= Pavesi case =

Organ trafficing case in Brazil

The Pavesi case refers to the death of a ten-year-old Brazilian boy Paulo Veronesi Pavesi (1990 — April 21, 2000). His organs were removed and smuggled to the United States. Several doctors have been charged.

== History ==
On April 19, 2000, ten-year-old Paulo Veronesi Pavesi accidentally fell from the building where he lived. He was taken to a nearby provincial hospital, Hospital Pedro Sanches, where he was treated in an ICU. On April 21, he was then transferred to the Santa Casa Hospital in the town of Poços de Caldas. Later, the same day, brain death was observed. Before he was officially declared brain dead, his organs were removed and then smuggled to the United States.

His father, Paulo Airton Pavesi, became suspicious after receiving a hospital bill for almost R$12,000 for organ removal which should have been paid by the Unified Health System. He wanted to know whether his son had died as a direct result of the cranial injuries which were caused by his fall, or from the untimely and premature surgical removal of his organs.

*THE DATA*:
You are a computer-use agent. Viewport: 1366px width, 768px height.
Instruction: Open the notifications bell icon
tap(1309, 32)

---

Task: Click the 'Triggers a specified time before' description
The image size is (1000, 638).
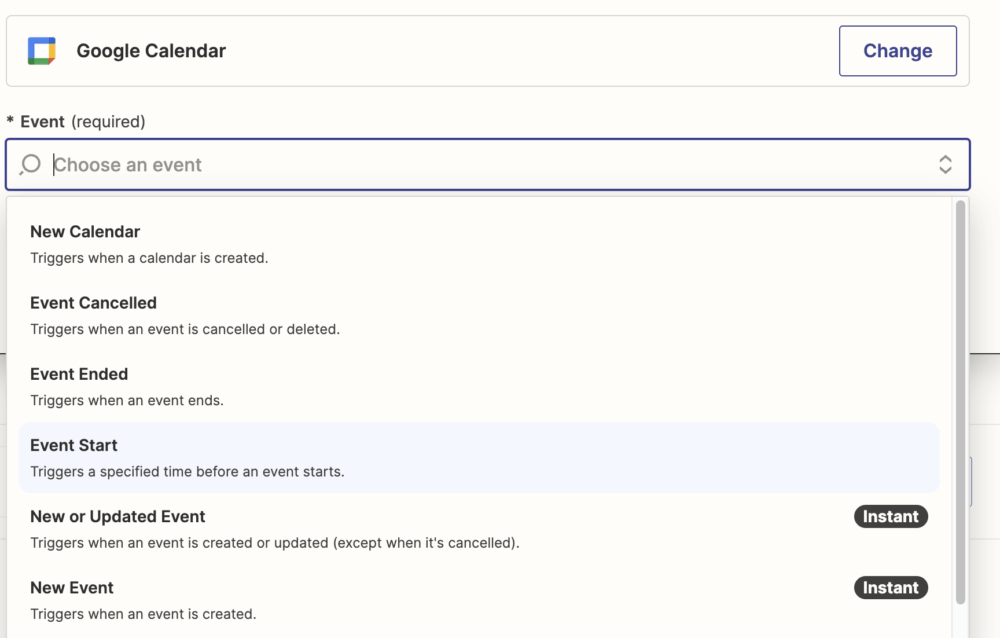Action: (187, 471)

*DIRECTIONS FOR THIS TASK*: Continue the passage on the Pavesi case from where it stops. Nothing in the rows is needed here.

*WRITTEN RESPONSE*:
His appeals to the government fell on deaf ears until, in 2003-2004, the revelations of international organ trafficking in the slums of Recife led to a federal investigation of organ trafficking held in Brasília, during which Paulo’s case was reviewed among others. Initially, none the doctors were held accountable as malicious intent could not be proven. In the aftermath of the incident in 2008, he was forced to leave Brazil due to alleged government persecution, and sought asylum from Italy. He also appeared in a documentary called Human Organ Traffic which featured the case.

In May 2013, the Court of Justice of Minas Gerais ruled that several of Paulo's doctors – Celso Roberto Frasson Scafi, Cláudio Rogério Carneiro Fernandes, and Sérgio Poli Gaspar – were not responsible for the boy's death, and can continue practicing medicine.

On March 30, 2021, two of Paulo's doctors, José Luis Gomes da Silva and José Luis Bonfitto, were sentenced to 25 years and 10 months in prison and payment of a fine, while Marco Alexandre Pacheco da Fonseca was acquitted by the jury. Finally, on April 19, 2022, Álvaro Ianhez, another one of the doctors who treated Paulo, was charged with the double homicide. He was arrested on 9 May and sentenced to prison for 21 years and 8 months.